The cost = 1 I/O per page to load into the buffer frames, and 1 I/O per page to write to disk = 2(# of pages) for pass 0

External Sort runs

Once we have each run sorted, we can merge them together to get the final sorted result. This can be done with just a linear merge, comparing the smallest elements between the runs and picking the smallest each time.

The cost = 1 I/O per page to merge the runs, and typically the output is given directly to the client so there is no additional write I/O, i.e. cost = (# of pages) for Pass 1

The general I/O cost is given by the formula

(2(NumberOfPasses)-1)(N)

Where $N$ is the number of pages.

External Sort merge

Sometimes, a second pass is needed if pass 0 creates more runs than there are main memory buffers.
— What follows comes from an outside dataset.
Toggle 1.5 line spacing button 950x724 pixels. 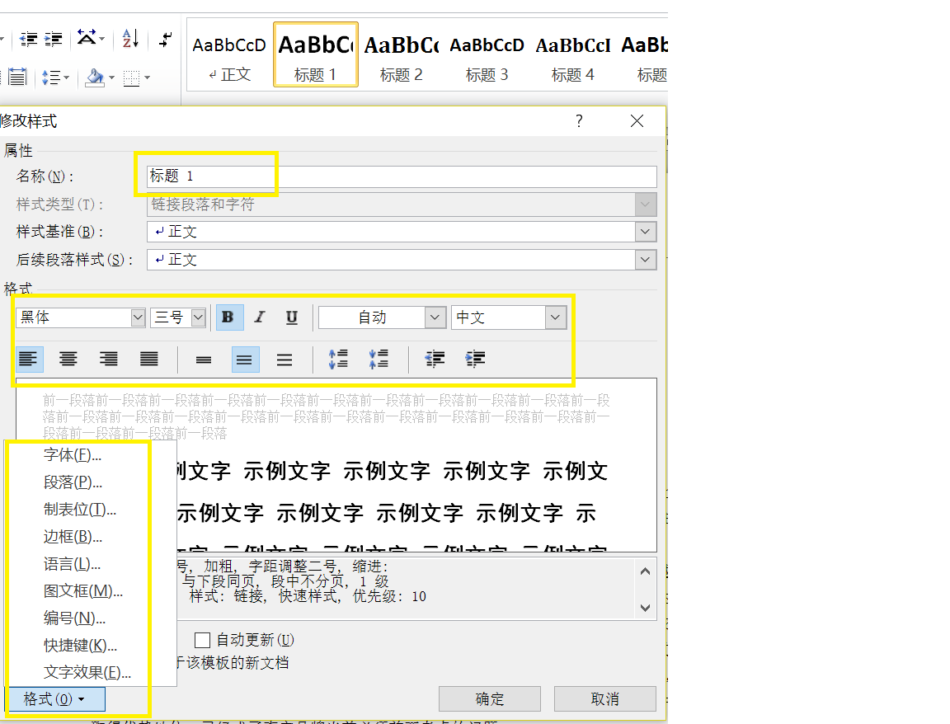[245, 360]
A general solution to calculate # of passes needed is:

1 + \left\lceil \log_{B-1} \left(\frac{N}{B}\right) \right\rceil

where $N$ is the number of pages, and $B$ is the number of buffer frame.

Joins

SELECT *
FROM Users U, GroupMembers GM
WHERE U.uid = GM.uid

Note: Users U is the outer relation and GroupMembers GM is the inner relation

Cardinality of Users ⋈ GroupMembers = |GroupMembers|

Join attribute is primary key for Users, and foreign key in GroupMember, so each GM tuple will match with exactly one User tuple

Cardinality of Users ✕ GroupMembers = |Users| * |GroupMembers|

Cross product is always the product of individual relation sizes

Below detail the many ways of executing a join

Simple Nested Loop Join

For each tuple in the outer relation, we scan each tuple in the inner relation.

foreach tuple u in U do
    foreach tuple gm in GM do
        if u.uid = gm.uid then
            add <u, gm> to result

I/O cost =

|\text{OuterPages}| + |\text{OuterRelation}| \times |\text{InnerPages}| = 500 + 40,000 \times 1,000

|OuterPages| comes from the cost of scanning each tuple in Users which is the # of pages in Users.
|OuterRelation|*|InnerPages| comes from the cost of scanning each tuple in GroupMembers which is |InnerPages| and we do this for each tuple in Users, so we multiply by |OuterRelation|

Page Nested Loop Join

For each page $P_u$ of Users U, get each page $P_g$ of GroupMembers GM and output <u,g> where u is in $P_u$ and g is in $P_g$

foreach page pu of Users U
    foreach page pg of GroupMembers GM
        foreach tuple u in pu do
            foreach tuple g in pg do
                if u.uid = g.uid then
                        add <u,g> to result

I/O cost =

|\text{OuterPages}| + |\text{OuterPages}| \times |\text{InnerPages}| = 500 + 500 \times 1000 = 500,500

|OuterPages| - cost of scanning each page in Users
|OuterPages|*|InnerPages| - cost of scanning each page in GroupMembers is |InnerPages|, and we do this for each page in Users, so we multiply by |OuterPages|

Notice that for simple nested loop join and page nested loop join, we only need 3 memory frames; 1 for a page of U, 1 for a page of GM, and 1 for the result.

Block Nested Loop Join

For each block of pages $bp_u$ of Users U, get each page $P_g$ of GroupMembers GM, and write out matching pairs <u,g> where u is in $bp_u$ and g is in $P_g$

Notes: 1 block of pages from Users U and one page of GM must be able to fit in main memory

foreach block b of Users U do
    foreach page pg of GroupMembers GM do
        foreach tuple u in b do
            foreach tuple g in pg do
                if u.uid = g.uid then
                    add <u,g> to result

I/O cost =

\text{|OuterPages|} + \frac{\text{|OuterPages|}}{\text{blocksize}} \times \text{|InnerPages|}

|OuterPages| = cost of scanning each block in Users which is the # of pages in Users.
$\frac{\text{|OuterPages|}}{\text{blocksize}}$ = number of blocks, and for each block we load inner pages, so we multiply by $|\text{InnerPages|}$

In this case, the memory requirement is the size of a block of pages of Users U + 1 frame for the GM page + 1 output frame.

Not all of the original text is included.